The 2D Design department actively explores the relationship between writing, criticism, and production with an emphasis on experimental visual forms and experiences. The results of these investigations often exist at the threshold between design and art.
The 3D Design department is an experimental laboratory that explores human needs as expressed in the furniture and products we live with. It straddles the contexts of industrial design as it relates to mass production and fine design, situated in the overlap between design, fine art, and craft.
The 4D Design department explores the myriad ways that the physical world around us has become infused with an undercurrent of flowing data, turning everyday experiences into connected, feedback-driven interactions that transform every aspect of culture and society.
The Architecture department fundamentally challenges and repositions space, design, production, and meaning. Our work seeks alternative and experimental approaches to architectural practice and aspires to shape the cultural and built environment by continually reshaping our own architectural and urban professions.
The landscape of ceramics is a vast open-ended question, with links to design, the crafts, the art world, industry and engineering. At Cranbrook, we see these links as a language to explore and as a way into our work.
Fiber is an ever-shifting practice that is grounded in the centuries-old traditions, forms, and materials of textile production and manipulation. Whether the work we produce manifests itself as a sculptural form, garment, functional object, tapestry weaving, socially engaged community practice, digital output, or something else we cannot currently name, we embrace it as a mode of exploration.
The Metalsmithing department questions the meaning, value, and significance of objects, techniques and materials through the explorative process and practice of making—and in relation to both current artistic trends and movements, and developments in the wider context of contemporary society.
The Painting department at Cranbrook stresses self-exploration and independent work in an atmosphere of ongoing critical discussion involving social, political, and artistic concerns.
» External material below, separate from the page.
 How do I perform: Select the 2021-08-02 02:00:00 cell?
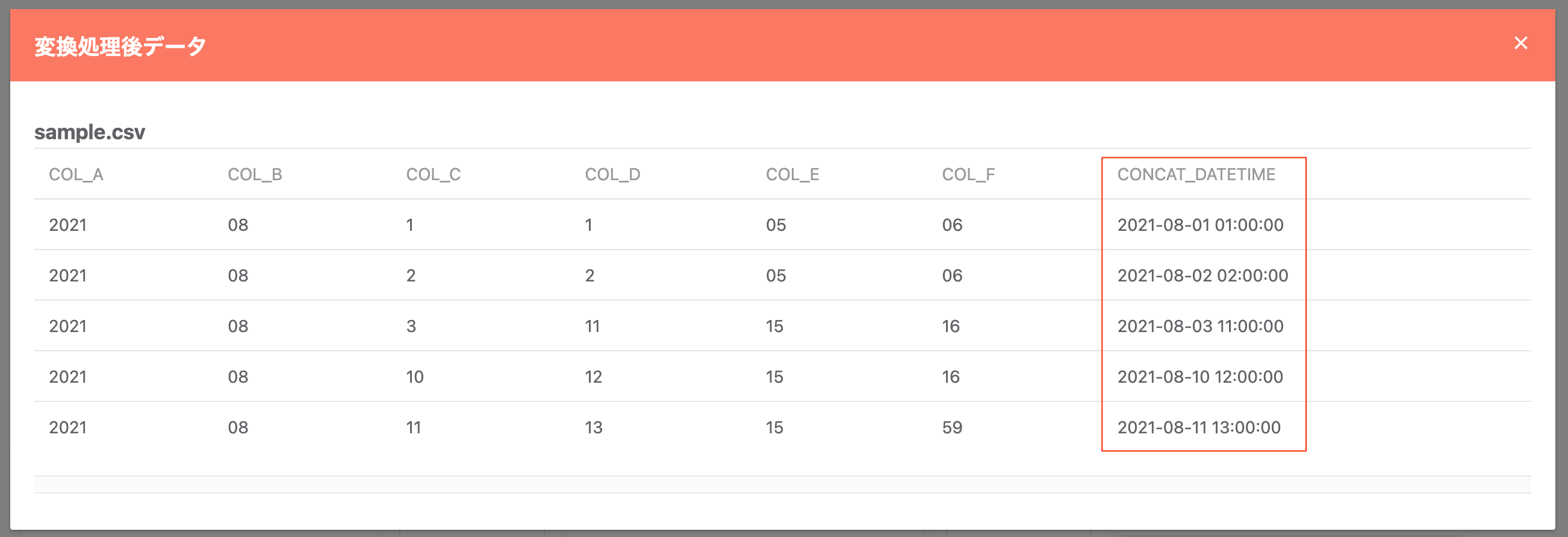(1202, 275)
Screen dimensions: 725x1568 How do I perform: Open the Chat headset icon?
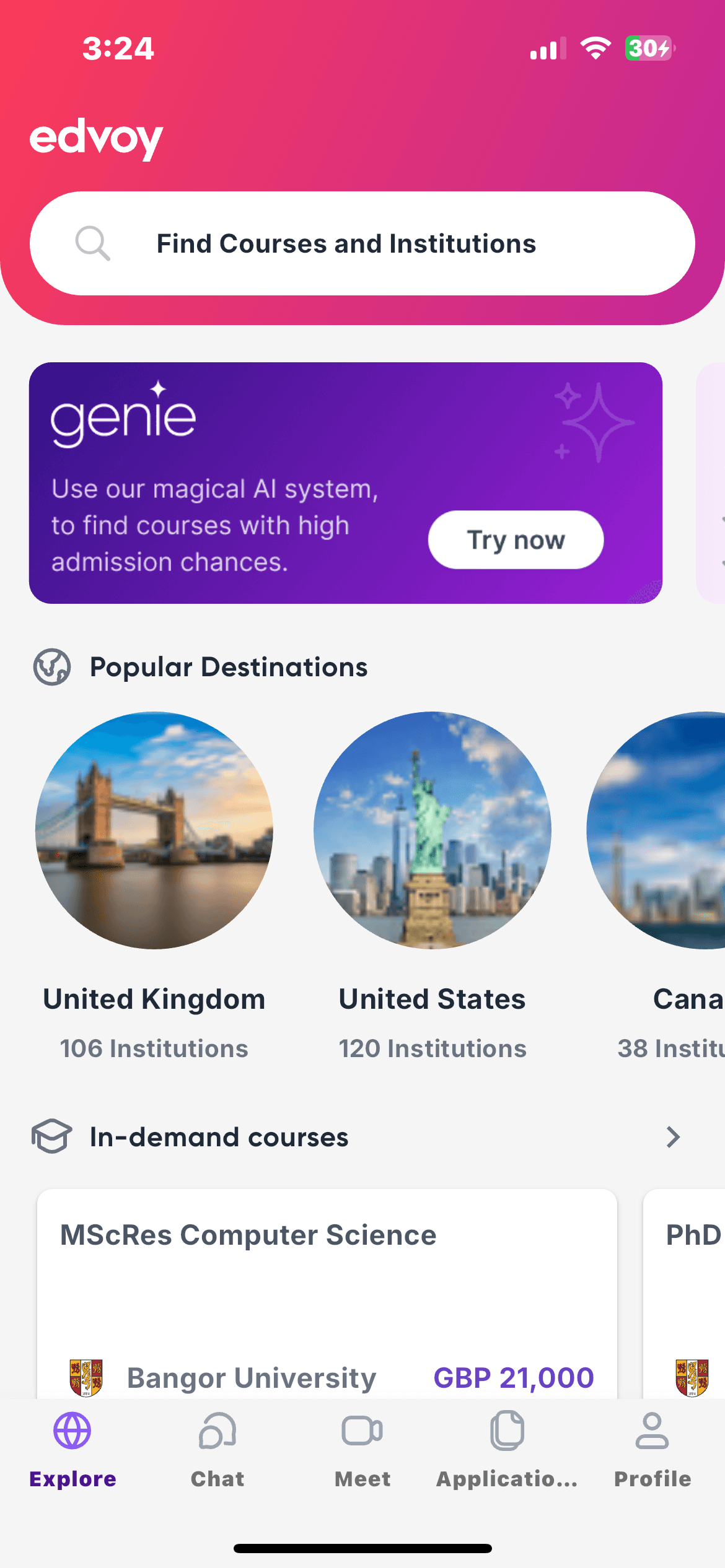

While existing in a continuum with centuries of painting, craft, styles and issues, elements of sculpture, photography, printmaking, collage, or writing may well be part of the painter’s craft.
Photography has never been one medium, but several adjacent media with roots in both the arts and sciences. Photography is foundational to our social and political lives. At Cranbrook, we embrace this history and use it as common ground for makers of all kinds to explore how technical images mediate our experience of the world.
The Print Media department is characterized by a perpetually expanding view of printmaking through interdisciplinary practice. At Cranbrook, our dynamic approach to print encourages experimentation and innovation within traditional and emerging print media. Practices from woodcuts to zines, commercial printing to the digital tools of mass media are all encouraged in our department.
Cranbrook’s Sculpture department cultivates an environment that prepares students to be translators of their culture by exposing and questioning its values. Students investigate work that might disrupt physical, cultural, or conceptual systems by creating site-specific installations, temporary performances, and endurance pieces.